The History and Archaeology of Medieval England – Part One

In honour of our War of the Roses project, I (Emily) will be writing a series of short blogs about medieval archaeology to help get us in the Middle Ages mood!

Have you ever been travelling in a car or on a train and looked out of the window, or have been walking in the countryside, and noticed strange linear earthworks in the surrounding fields?

Like these?:

Image sourced from:

Image sourced from:

Medieval open field system (note the different strips!)

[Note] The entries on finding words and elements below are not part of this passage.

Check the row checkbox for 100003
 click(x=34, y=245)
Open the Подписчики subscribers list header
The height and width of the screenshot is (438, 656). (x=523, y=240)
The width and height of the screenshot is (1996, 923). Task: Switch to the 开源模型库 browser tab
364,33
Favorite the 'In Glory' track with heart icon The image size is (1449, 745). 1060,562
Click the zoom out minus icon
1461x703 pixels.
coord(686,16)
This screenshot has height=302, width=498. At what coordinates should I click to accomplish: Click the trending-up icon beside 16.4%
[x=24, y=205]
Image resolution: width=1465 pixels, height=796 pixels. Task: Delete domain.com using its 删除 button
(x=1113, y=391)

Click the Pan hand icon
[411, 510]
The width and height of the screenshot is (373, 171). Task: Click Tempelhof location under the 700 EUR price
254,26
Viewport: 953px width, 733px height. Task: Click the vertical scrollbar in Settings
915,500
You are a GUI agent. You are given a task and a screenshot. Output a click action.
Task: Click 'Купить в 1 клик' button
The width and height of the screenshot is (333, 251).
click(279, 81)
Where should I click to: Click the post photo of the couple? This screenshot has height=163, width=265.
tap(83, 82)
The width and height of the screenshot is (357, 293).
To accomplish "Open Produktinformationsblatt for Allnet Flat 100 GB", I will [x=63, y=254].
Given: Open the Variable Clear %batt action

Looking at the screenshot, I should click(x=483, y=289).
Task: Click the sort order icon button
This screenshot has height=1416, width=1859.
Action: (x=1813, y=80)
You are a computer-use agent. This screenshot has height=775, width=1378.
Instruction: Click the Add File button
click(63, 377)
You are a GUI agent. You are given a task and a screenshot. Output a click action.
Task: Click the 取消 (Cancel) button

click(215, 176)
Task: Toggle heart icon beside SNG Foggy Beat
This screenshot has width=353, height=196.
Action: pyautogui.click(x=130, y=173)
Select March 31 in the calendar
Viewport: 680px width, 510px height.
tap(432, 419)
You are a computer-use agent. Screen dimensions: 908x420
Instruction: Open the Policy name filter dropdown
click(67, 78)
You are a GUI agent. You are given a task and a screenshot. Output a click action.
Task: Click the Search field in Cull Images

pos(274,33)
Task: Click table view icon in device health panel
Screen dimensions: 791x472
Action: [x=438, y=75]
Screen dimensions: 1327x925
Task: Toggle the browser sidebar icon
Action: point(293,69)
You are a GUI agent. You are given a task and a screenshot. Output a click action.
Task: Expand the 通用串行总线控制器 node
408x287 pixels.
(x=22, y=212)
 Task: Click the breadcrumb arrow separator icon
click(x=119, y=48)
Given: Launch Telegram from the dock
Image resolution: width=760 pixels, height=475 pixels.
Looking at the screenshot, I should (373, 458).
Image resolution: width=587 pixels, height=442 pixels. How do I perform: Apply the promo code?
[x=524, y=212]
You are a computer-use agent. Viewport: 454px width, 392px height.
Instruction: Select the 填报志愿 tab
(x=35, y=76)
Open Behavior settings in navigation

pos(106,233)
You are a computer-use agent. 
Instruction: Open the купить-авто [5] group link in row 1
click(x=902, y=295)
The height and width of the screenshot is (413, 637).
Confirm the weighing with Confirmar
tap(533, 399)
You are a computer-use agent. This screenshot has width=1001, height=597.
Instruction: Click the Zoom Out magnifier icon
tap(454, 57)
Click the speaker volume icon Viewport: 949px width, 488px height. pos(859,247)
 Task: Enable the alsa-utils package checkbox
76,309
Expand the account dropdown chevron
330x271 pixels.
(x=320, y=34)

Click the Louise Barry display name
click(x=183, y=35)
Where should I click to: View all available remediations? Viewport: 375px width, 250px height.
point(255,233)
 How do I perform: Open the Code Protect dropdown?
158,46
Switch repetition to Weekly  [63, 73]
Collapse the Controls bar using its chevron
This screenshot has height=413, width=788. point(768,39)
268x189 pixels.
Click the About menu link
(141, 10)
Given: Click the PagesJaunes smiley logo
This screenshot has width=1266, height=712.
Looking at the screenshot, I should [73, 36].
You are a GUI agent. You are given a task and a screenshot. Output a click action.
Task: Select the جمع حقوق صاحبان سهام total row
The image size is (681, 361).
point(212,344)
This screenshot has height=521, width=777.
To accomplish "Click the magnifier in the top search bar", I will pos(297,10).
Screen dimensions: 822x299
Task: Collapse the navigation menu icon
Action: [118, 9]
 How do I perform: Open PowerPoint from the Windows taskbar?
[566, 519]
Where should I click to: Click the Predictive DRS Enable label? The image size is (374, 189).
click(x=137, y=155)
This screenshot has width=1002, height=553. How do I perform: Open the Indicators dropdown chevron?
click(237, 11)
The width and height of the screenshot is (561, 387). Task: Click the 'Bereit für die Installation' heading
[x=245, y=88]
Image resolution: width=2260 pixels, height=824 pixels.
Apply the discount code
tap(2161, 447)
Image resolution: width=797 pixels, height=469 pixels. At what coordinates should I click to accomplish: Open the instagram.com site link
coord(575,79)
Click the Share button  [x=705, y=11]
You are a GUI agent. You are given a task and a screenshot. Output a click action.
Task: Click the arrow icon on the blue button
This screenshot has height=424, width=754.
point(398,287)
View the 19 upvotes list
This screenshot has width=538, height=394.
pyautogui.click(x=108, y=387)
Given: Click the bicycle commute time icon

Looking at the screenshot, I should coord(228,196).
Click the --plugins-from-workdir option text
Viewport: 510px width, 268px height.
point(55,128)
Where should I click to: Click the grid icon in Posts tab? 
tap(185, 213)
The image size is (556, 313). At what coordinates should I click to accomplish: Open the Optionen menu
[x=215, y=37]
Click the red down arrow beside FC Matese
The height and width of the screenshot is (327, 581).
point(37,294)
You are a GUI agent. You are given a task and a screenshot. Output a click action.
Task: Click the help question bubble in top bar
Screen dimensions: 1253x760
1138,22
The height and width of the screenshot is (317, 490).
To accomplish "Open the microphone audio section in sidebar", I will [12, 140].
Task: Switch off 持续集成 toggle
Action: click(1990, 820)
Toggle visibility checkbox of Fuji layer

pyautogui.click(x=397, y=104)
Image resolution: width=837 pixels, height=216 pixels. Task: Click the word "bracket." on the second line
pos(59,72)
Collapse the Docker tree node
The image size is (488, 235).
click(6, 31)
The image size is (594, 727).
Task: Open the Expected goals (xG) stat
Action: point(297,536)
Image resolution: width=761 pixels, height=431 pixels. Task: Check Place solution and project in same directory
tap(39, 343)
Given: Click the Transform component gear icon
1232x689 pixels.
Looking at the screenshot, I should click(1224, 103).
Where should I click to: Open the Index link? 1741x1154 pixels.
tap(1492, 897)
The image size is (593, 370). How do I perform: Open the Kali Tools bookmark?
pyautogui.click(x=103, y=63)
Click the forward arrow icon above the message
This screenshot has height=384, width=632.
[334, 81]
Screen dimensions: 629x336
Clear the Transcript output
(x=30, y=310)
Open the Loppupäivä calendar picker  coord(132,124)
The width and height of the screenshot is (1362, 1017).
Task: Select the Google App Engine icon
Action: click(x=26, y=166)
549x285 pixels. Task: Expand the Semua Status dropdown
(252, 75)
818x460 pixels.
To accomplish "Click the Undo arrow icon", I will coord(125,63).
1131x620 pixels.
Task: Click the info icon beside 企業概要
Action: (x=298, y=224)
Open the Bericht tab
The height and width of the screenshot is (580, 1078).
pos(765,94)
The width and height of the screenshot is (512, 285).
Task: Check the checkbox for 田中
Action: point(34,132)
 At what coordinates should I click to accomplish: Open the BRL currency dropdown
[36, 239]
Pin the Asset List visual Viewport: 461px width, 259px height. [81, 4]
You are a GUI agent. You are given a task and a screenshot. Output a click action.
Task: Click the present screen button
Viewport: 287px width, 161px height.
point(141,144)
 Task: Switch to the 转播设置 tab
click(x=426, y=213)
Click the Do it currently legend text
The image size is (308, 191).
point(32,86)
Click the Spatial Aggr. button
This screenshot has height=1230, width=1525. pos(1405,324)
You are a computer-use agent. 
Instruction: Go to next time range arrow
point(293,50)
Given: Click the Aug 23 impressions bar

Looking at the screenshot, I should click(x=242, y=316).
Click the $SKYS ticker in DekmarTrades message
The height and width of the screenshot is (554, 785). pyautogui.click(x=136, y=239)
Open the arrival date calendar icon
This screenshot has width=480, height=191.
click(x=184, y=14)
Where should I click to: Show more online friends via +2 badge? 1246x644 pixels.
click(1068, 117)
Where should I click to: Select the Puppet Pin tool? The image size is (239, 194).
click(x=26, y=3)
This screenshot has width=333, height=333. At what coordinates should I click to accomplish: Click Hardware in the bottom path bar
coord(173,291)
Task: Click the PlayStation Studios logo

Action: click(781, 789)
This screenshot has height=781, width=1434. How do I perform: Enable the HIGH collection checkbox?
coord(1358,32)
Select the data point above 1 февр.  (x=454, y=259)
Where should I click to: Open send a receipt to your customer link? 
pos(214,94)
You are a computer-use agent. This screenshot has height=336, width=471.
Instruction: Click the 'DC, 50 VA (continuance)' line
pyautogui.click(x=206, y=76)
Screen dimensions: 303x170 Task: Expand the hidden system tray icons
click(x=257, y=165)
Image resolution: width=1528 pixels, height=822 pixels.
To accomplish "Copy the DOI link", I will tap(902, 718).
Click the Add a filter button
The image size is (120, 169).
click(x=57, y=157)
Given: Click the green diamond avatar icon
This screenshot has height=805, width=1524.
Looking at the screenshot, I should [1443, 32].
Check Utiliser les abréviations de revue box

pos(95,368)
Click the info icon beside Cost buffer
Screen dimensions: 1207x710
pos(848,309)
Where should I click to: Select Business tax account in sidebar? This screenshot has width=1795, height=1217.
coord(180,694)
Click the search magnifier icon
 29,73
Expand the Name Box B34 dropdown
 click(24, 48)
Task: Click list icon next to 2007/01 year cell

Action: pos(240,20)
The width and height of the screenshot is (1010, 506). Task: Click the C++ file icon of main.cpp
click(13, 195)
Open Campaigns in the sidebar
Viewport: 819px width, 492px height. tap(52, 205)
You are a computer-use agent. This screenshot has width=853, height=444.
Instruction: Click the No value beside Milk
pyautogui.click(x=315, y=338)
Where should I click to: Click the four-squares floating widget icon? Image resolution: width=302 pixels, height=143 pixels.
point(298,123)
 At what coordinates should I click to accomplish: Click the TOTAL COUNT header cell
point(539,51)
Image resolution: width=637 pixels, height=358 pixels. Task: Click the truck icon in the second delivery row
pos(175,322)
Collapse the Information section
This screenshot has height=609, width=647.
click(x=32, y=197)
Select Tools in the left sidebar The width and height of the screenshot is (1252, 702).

Well what you are seeing are the remains of a medieval (and in some cases post-medieval) cultivation method that is called ‘Ridge and Furrow’ (or ‘Rig and Furrow’ depending on where you are in the country!). In Medieval England villages and towns were surrounded by large open fields that were farmed in strips, shared by farmers who had their own various numbers of strips.

These farmers would use ox-drawn ploughs to cultivate the land: the plough’s blade would cut the turf and push the soil against a wooden board, which turned the soil over and moved it to one side. As the oxen returned back down the field, after finishing the first cut, the process would happen again but with the new soil being turned over piling up against the first cut creating a ridge. The ridges created by ploughing were in essence self-draining seedbeds, whilst the furrows acted as open drains and served as markers between different farmers’ ridges.

Image sourced from:

Medieval ploughing

Many areas of once widespread ridge and furrow have been lost due to enclosure of land and demise of strips, urban development, and modern agriculture; but the archaeology of these features often still remains in the soil. Areas of these interesting earthworks can still be found all over Britain and vary in shape and size.

Image sourced from:

Image sourced from:

Image sourced from:

I hope with this short blog, and its followers, you get the feeling that even in our busy, hi-tech modern world, our humble past is never that far away.

Emily 😀


Green, Ralph. 2011. Cotswold Ridge and Furrows. [online] Available at: <> [Accessed 31/10/11]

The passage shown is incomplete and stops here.